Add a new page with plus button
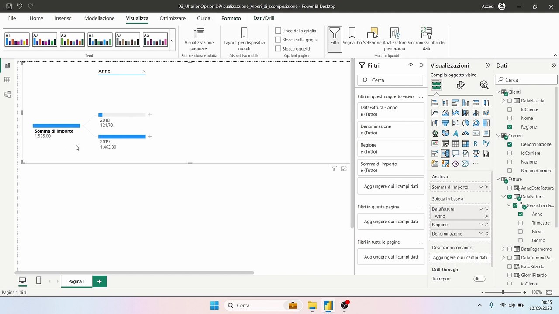The width and height of the screenshot is (559, 314). (x=99, y=281)
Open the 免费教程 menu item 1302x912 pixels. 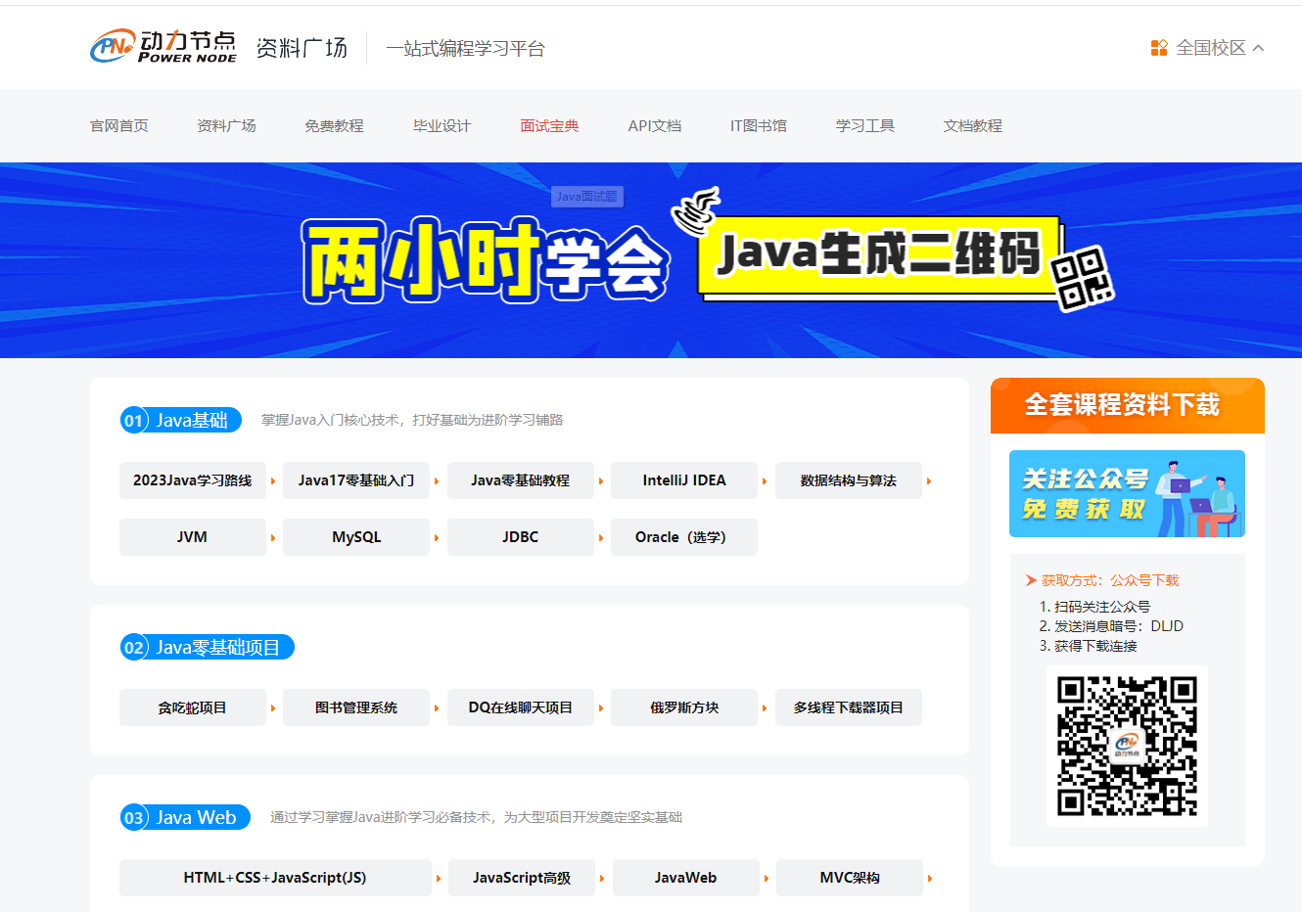[334, 125]
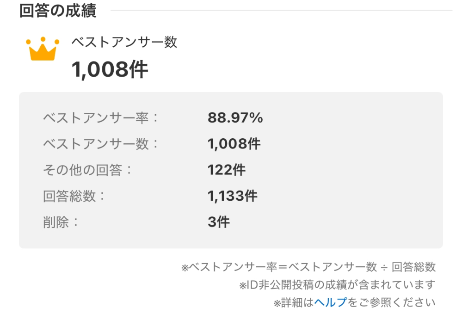Viewport: 462px width, 320px height.
Task: Click the 回答の成績 heading
Action: (x=58, y=11)
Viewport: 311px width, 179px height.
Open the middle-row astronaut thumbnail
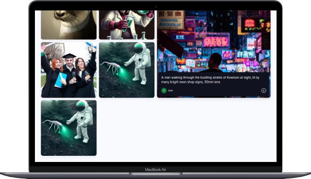click(126, 70)
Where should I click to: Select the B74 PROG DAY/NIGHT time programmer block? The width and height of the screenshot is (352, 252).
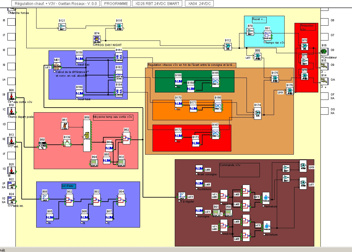pos(97,39)
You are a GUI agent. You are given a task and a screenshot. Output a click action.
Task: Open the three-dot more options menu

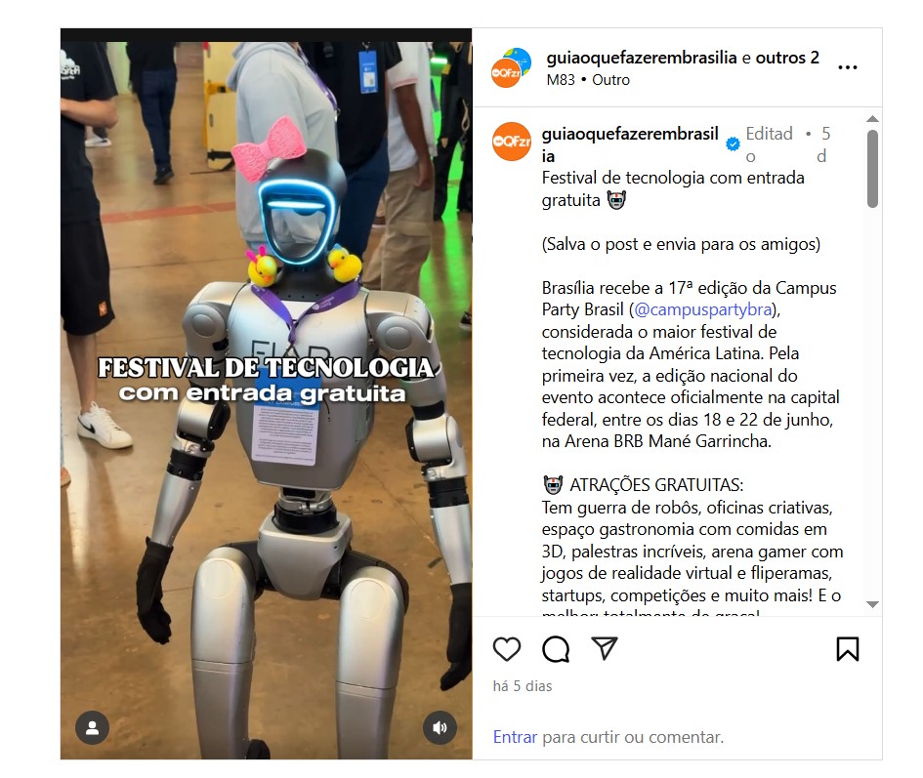(848, 67)
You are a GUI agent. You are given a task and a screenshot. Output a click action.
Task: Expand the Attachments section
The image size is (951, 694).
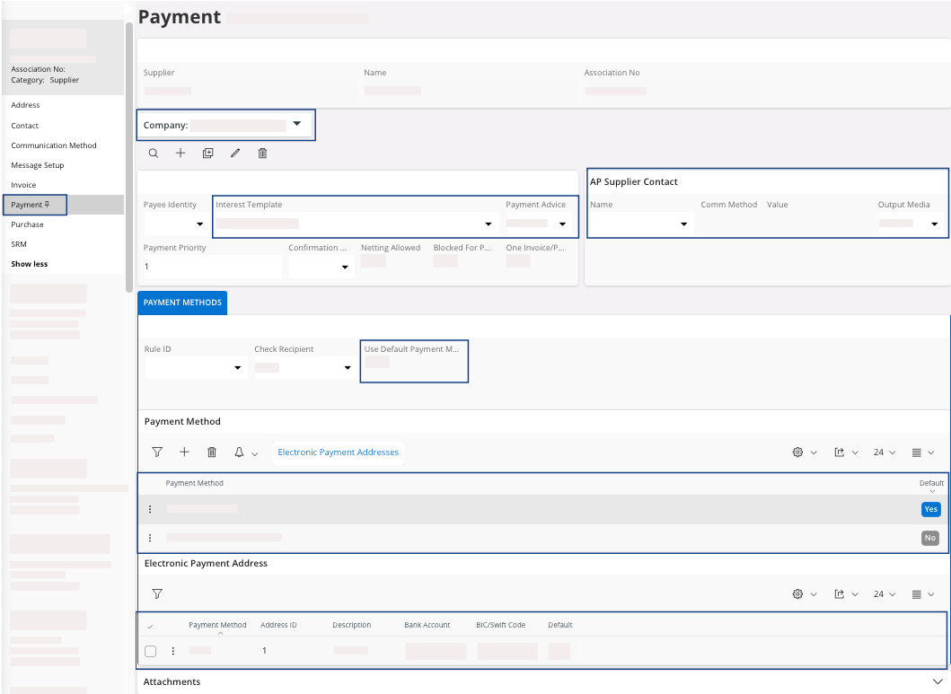[938, 681]
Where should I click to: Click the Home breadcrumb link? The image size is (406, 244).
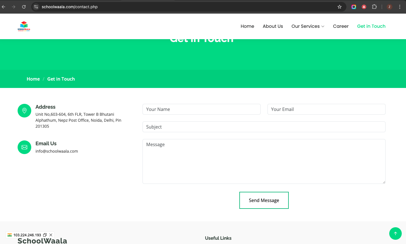[33, 79]
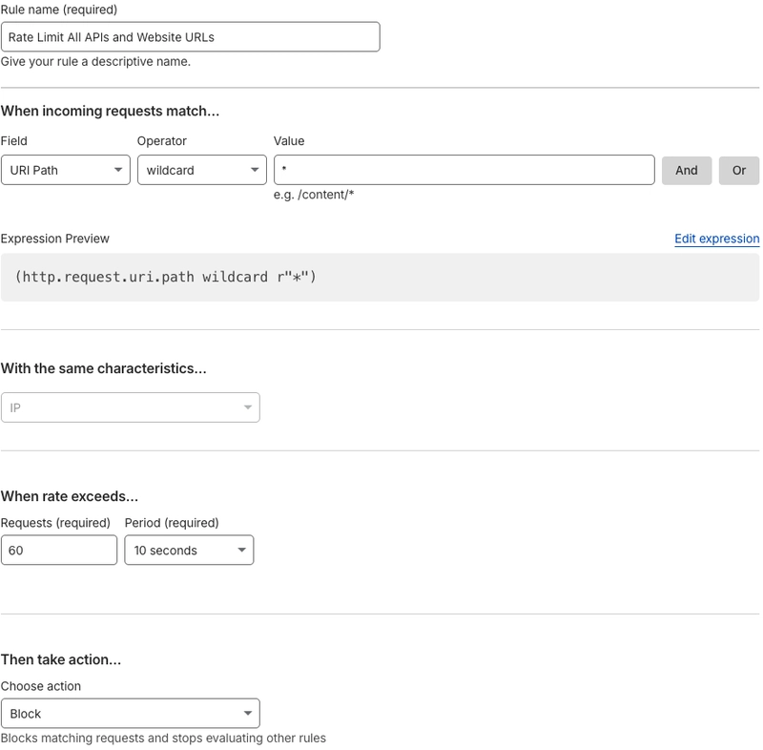
Task: Focus the Requests field showing 60
Action: [59, 550]
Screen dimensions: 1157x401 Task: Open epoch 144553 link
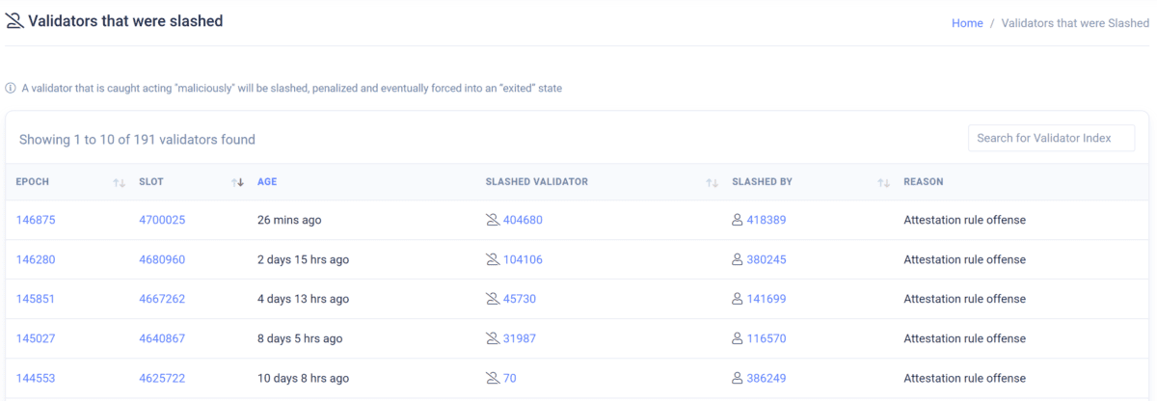click(36, 378)
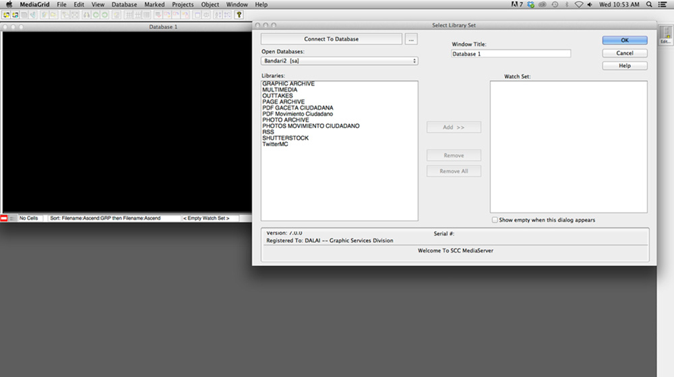The image size is (674, 377).
Task: Click the binoculars find icon in toolbar
Action: (86, 14)
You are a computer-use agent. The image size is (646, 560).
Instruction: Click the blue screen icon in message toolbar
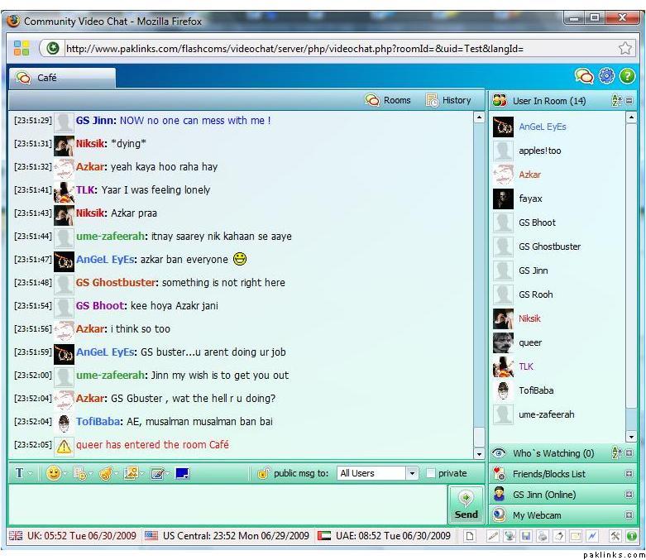coord(182,473)
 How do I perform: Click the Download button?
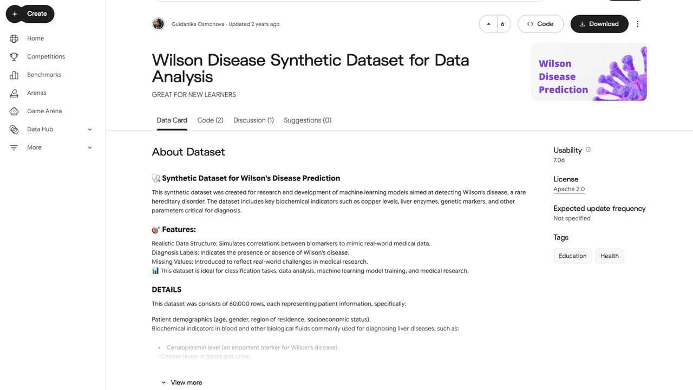click(x=599, y=24)
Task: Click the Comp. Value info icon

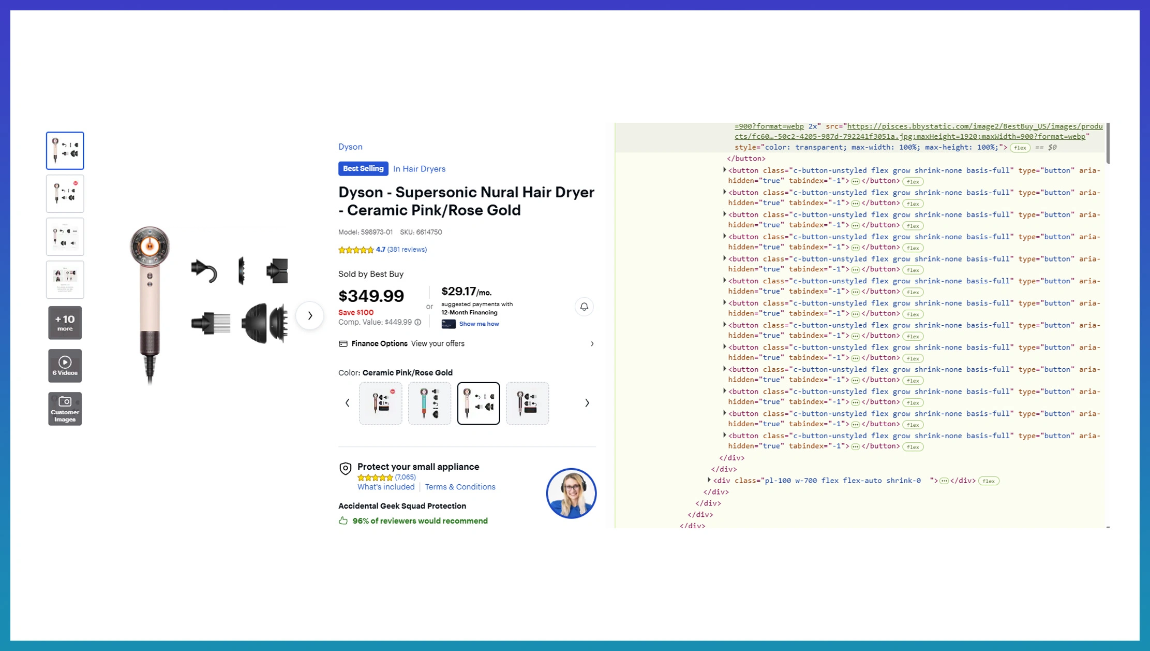Action: click(x=417, y=322)
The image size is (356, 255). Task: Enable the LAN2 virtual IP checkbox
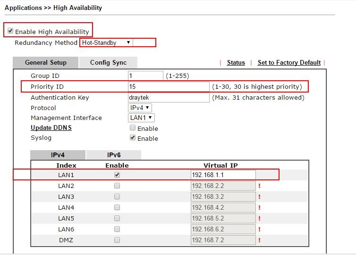click(x=117, y=186)
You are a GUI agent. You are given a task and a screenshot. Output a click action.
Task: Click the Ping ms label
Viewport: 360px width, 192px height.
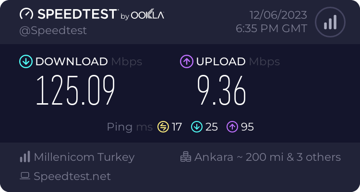tap(130, 127)
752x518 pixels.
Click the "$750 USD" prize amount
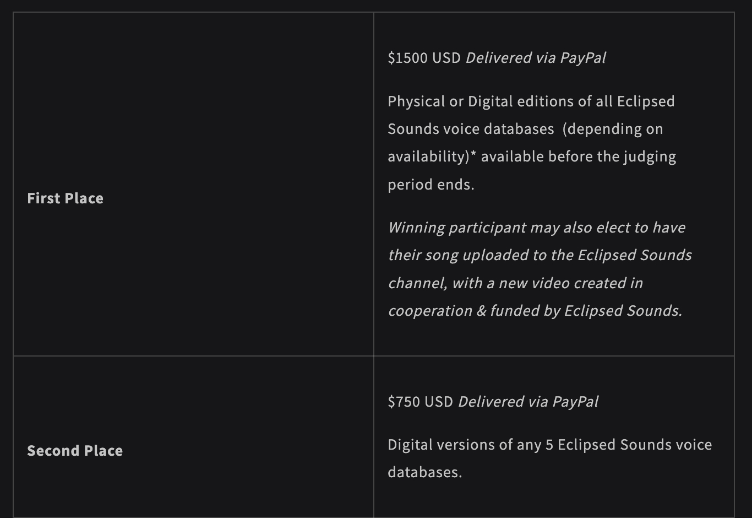click(x=420, y=402)
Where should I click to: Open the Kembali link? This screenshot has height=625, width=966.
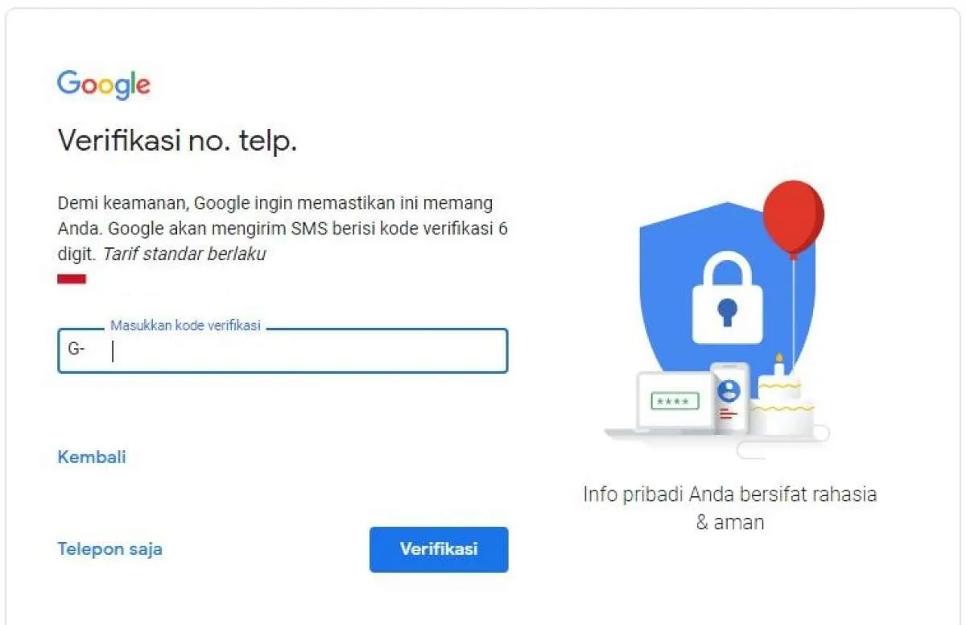point(91,457)
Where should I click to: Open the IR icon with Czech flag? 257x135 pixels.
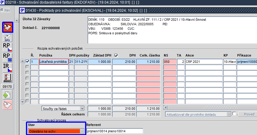click(x=8, y=68)
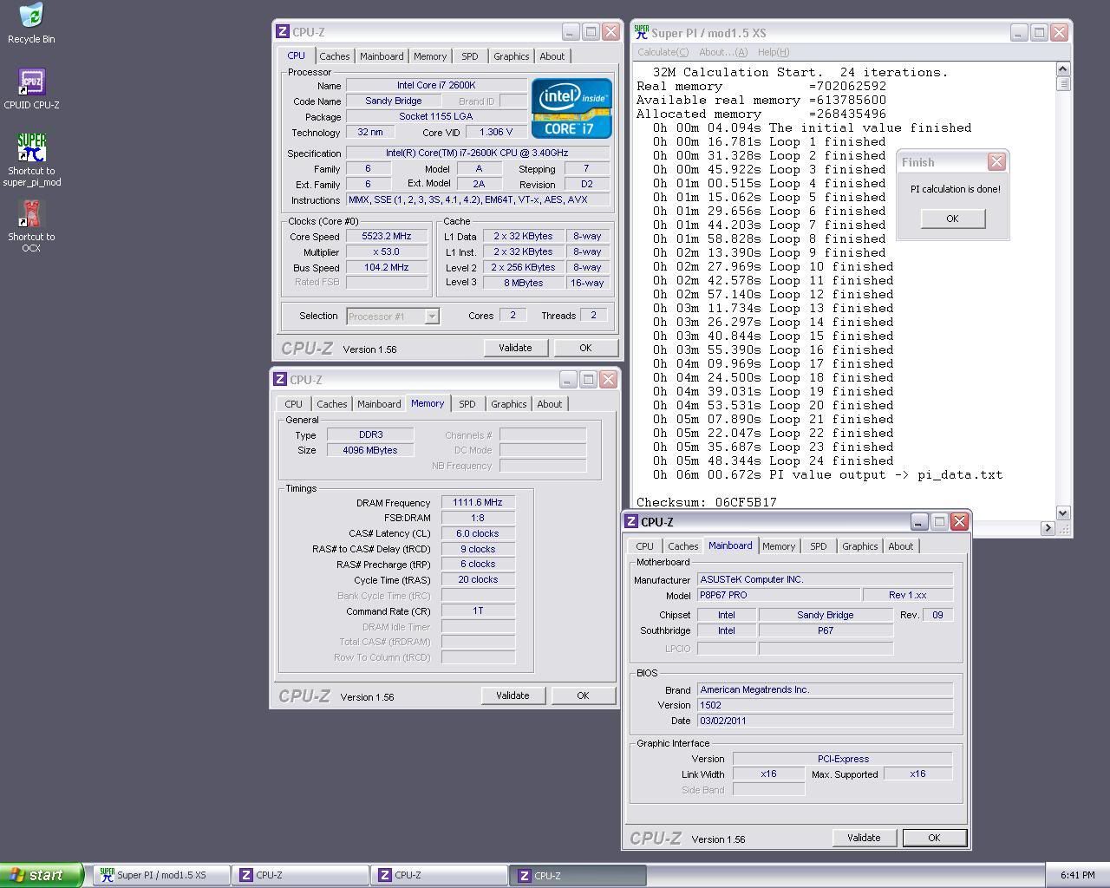This screenshot has width=1110, height=888.
Task: Open the CPUID CPU-Z desktop shortcut
Action: 31,83
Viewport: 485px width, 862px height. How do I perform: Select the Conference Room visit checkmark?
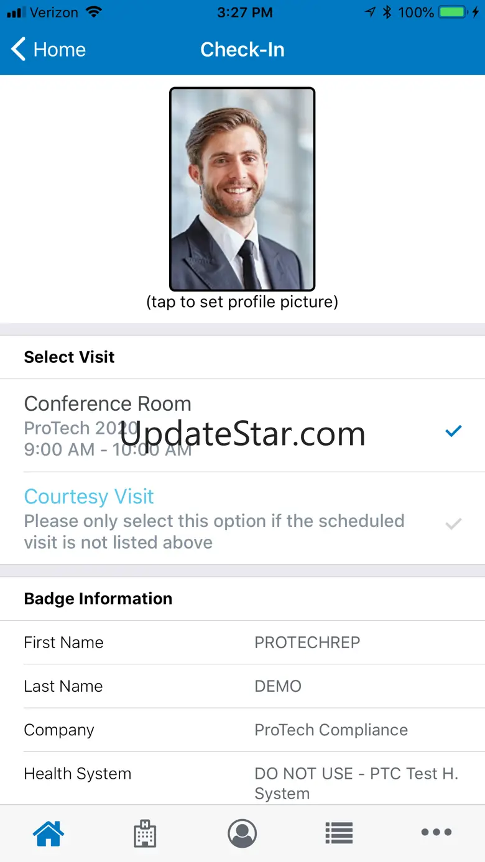click(454, 431)
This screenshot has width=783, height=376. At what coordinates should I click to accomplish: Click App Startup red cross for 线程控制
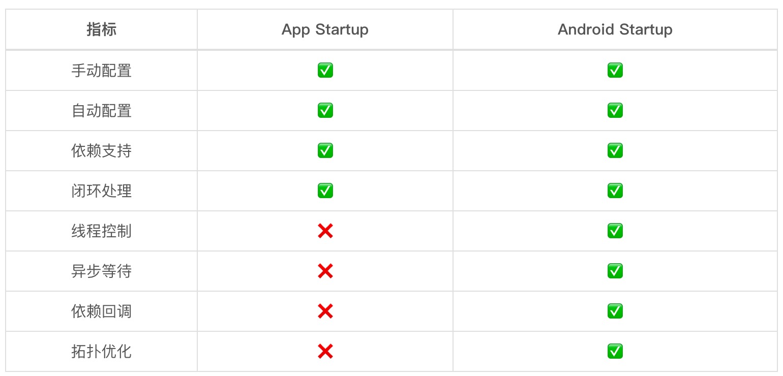click(325, 231)
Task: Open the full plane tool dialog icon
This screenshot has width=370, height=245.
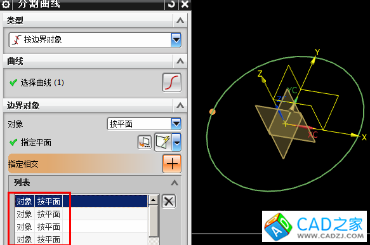Action: tap(145, 142)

....................

Using the listing above, repeat word for word each line from the one with "Task: Click the Comp. Value info icon" down to the one with "Task: Open the full plane tool dialog icon", both included. Omit all pictures.

Task: Click the Comp. Value info icon

Action: click(x=417, y=322)
The image size is (356, 255). Task: Enable the LAN2 virtual IP checkbox
click(x=117, y=186)
You are a GUI agent. You are given a task and a screenshot. Output a click action.
Task: Click the Ping ms label
Viewport: 360px width, 192px height.
tap(130, 127)
752x518 pixels.
Click the "$750 USD" prize amount
click(x=420, y=402)
Where should I click to: Open the Kembali link? This screenshot has height=625, width=966.
point(91,457)
Where should I click to: Open the IR icon with Czech flag? 257x135 pixels.
click(x=8, y=68)
This screenshot has width=1110, height=888.
Task: Open the CPUID CPU-Z desktop shortcut
Action: 31,83
Viewport: 485px width, 862px height. How do I perform: Select the Conference Room visit checkmark?
click(454, 431)
This screenshot has width=783, height=376. At what coordinates should I click to accomplish: Click App Startup red cross for 线程控制
click(325, 231)
Task: Open the full plane tool dialog icon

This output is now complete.